- Theatrical release poster
- Directed by: Steven LaMorte
- Screenplay by: Flip Kobler; Finn Kobler;
- Story by: Steven LaMorte
- Based on: How the Grinch Stole Christmas! by Dr. Seuss
- Produced by: Amy Schumacher; Steven LaMorte; Martine Melloul;
- Starring: David Howard Thornton; Krystle Martin; Chase Mullins; John Bigham; Erik Baker; Flip Kobler; Amy Schumacher;
- Cinematography: Christopher Sheffield
- Edited by: Mathew Roscoe
- Music by: Yael Benamour
- Production companies: Sleight of Hand Productions; Amy Rose Productions; Kali Pictures;
- Distributed by: Atlas Film Distribution
- Release date: December 9, 2022;
- Running time: 93 minutes
- Country: United States
- Language: English
- Box office: $1 million

= The Mean One =

2022 film by Steven LaMorte

The Mean One is a 2022 American Christmas slasher film directed by Steven LaMorte from a screenplay written by Flip and Finn Kobler. It is an unlicensed parody of Dr. Seuss' 1957 children's book How the Grinch Stole Christmas! and its adaptations, and stars Krystle Martin, Chase Mullins, John Bigham, Erik Baker, Flip Kobler, and Amy Schumacher, with David Howard Thornton as the eponymous character. It follows a young woman as she attempts to defend her childhood town from a green-skinned creature who goes on a murderous rampage during the holiday season.

The film was first announced by XYZ Films in October 2022, who collaborated with A Sleight of Hand Productions, Amy Rose Productions and Kali Pictures on its production. Because it is unauthorized, the film never uses the language of the original book. The Mean One was released by Atlas Film Distribution theatrically on December 9, 2022 and received generally negative reviews.

==Plot==
During Christmas Eve in the town of Newville, a green humanoid being dressed in a Santa Claus suit attempts to rob the Christmas decorations from the home of a young girl named Cindy. She stumbles upon the creature and gives him a necklace until her mother attempts to fight him. In the struggle, the creature accidentally pushes Cindy's mother against a nail that pierces her neck, killing her. Before the creature escapes, Cindy calls him a "monster", angering the creature.
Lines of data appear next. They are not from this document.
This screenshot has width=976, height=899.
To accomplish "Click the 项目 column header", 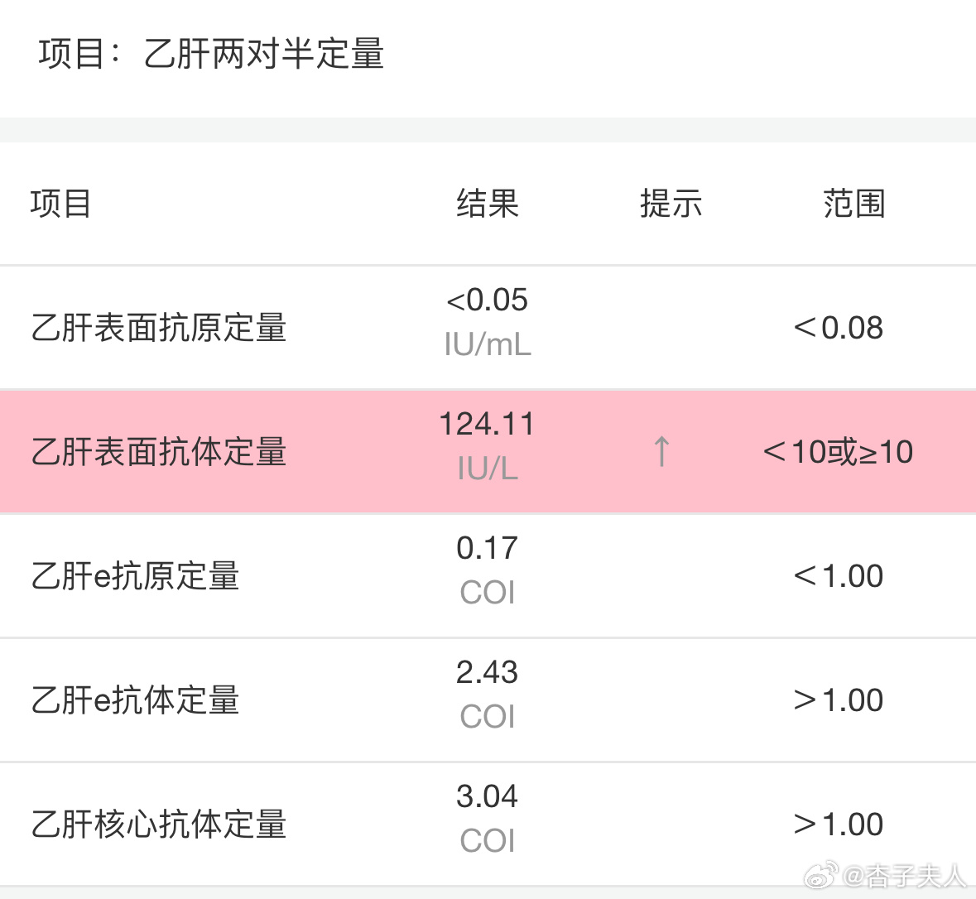I will 61,204.
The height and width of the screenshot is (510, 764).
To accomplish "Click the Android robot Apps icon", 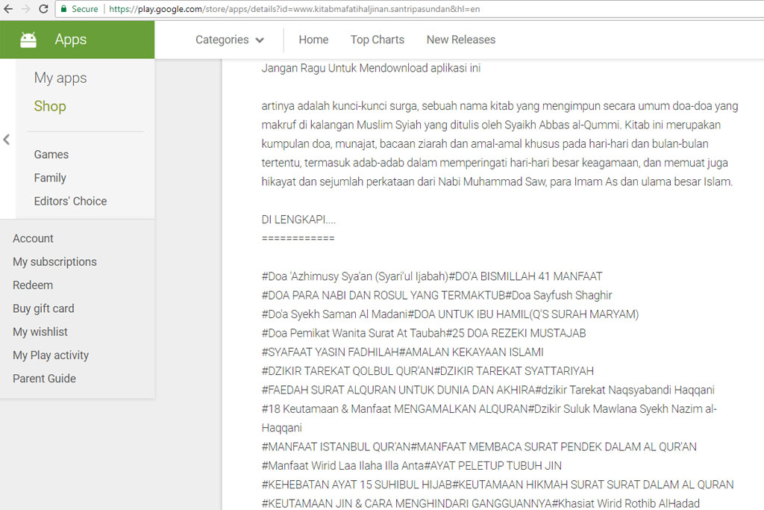I will tap(28, 40).
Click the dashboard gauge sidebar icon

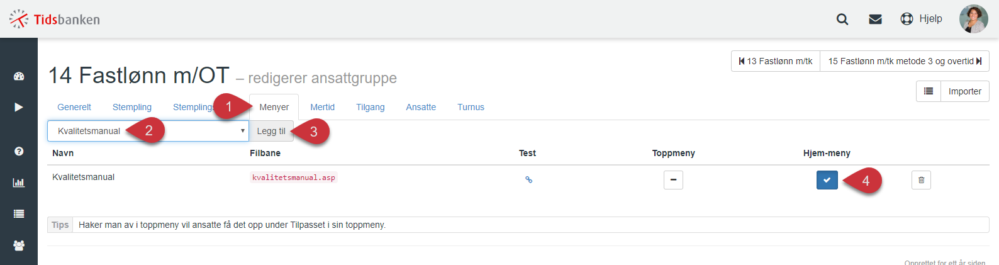point(19,76)
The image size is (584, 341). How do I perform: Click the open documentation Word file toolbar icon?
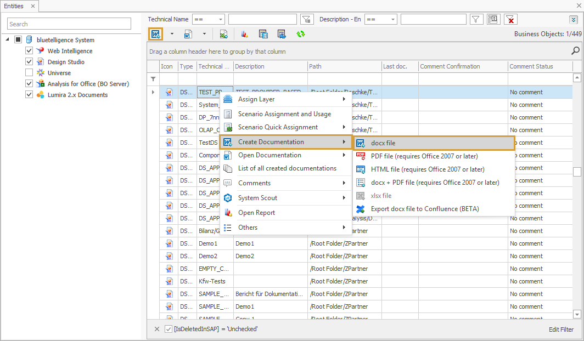[x=189, y=33]
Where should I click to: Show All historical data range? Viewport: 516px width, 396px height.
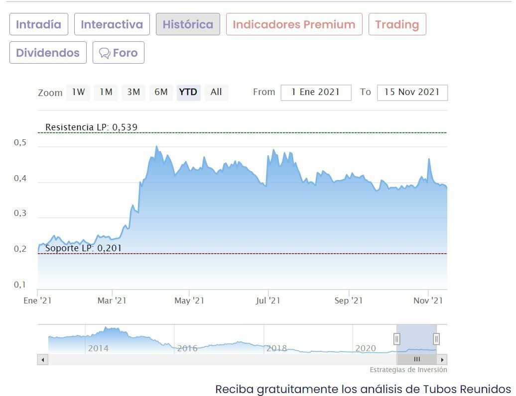pos(216,92)
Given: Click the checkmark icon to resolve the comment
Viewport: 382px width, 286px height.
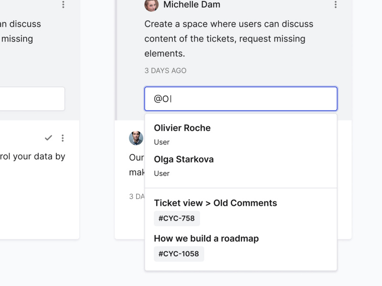Looking at the screenshot, I should 48,138.
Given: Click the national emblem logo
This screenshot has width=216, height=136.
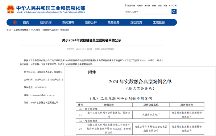Looking at the screenshot, I should tap(10, 9).

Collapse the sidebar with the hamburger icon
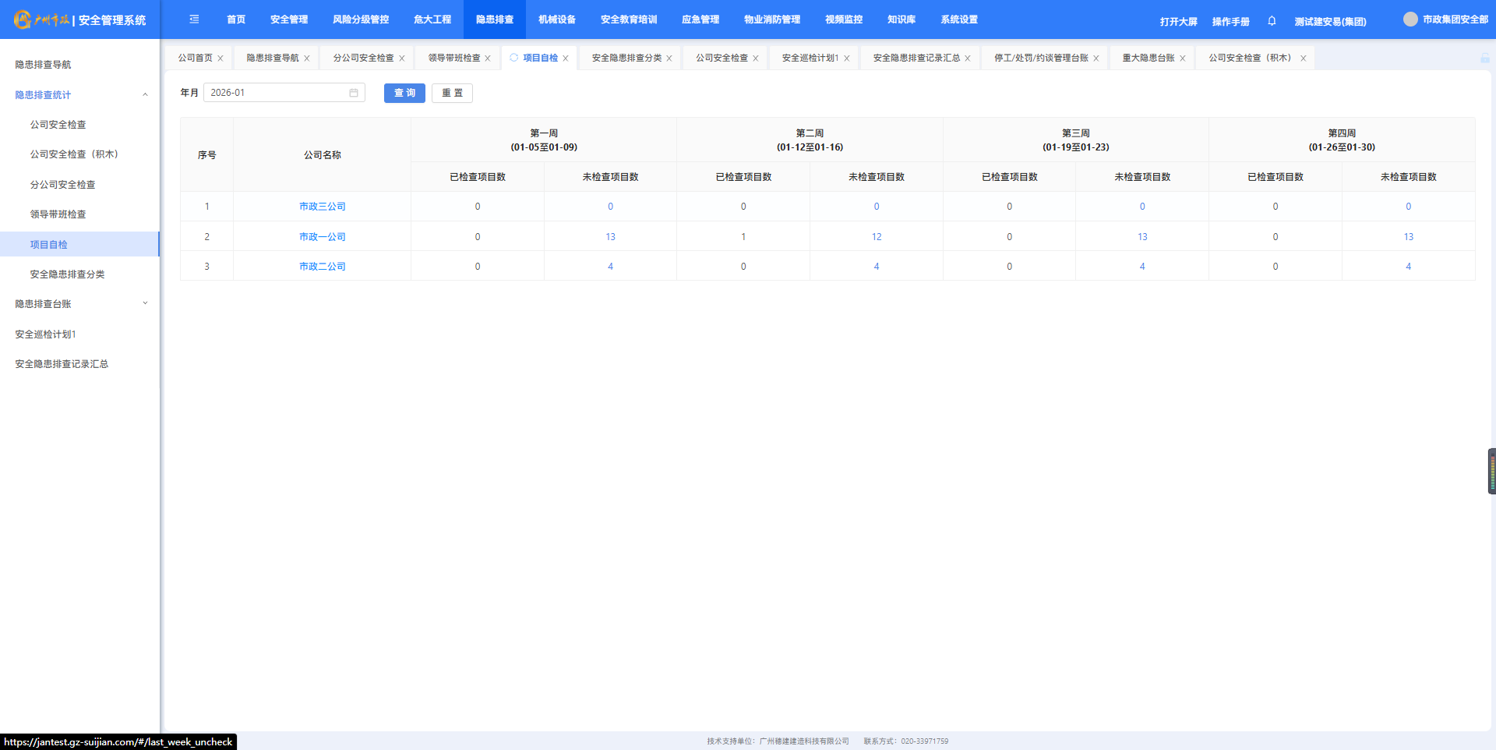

Twenty years later, Cindy returns to Newville for closure and to spend Christmas with her father, Lou. She bonds with police officer Burke Goldman and reunites with Newville's sheriff Peter Hooper, who continues to dismiss Cindy's claim of her mother's murderer being a monster due to lack of evidence. He reveals that Newville stopped selling or putting up Christmas decorations after the incident. That night, Lou finds old Christmas decorations and puts them up with Cindy. While she is taking out the trash, the creature locks her out and kills Lou before stealing their decorations.

Cindy later wakes up in the hospital, where she meets Newville's mayor Margie McBean, who is uncomfortable with Cindy's claims of the creature, believing it will cause panic. After her father's funeral, Cindy finds a rare flower in her home and traces it to a mountain via a website. Cindy finds the wallet of a missing person and sees the creature killing a couple before retreating. Shortly after, Hooper tells Cindy he cannot investigate as the mountain is in federal territory, although Burke agrees to help. Meanwhile, the creature slaughters a group of Santa cosplayers in a local bar.

As the creature attempts to break into Cindy's home, he is scared off by a man known as Doc Zeuss, who believes Cindy's story since his wife was murdered by the creature years ago. Burke goes to the mountain and finds the creature's hideout with several wallets of missing people. Cindy trains and prepares to kill the creature, who rampages through Newville and kills several residents. Burke discourages Cindy from facing the creature and finds out the wallets all belonged to tourists who were lured to the mountain by the same website Cindy saw, which is owned by Mayor McBean. He confronts Hooper, who confirms the creature's existence and explains that after Cindy's mother's death, the creature returned every Christmas to slaughter more people, and later his hideout was found. Hooper and Mayor McBean collaborated to make the website and send unsuspecting tourists as sacrifices in order to stop the creature's killing spree in addition to removing all Christmas decorations from the town.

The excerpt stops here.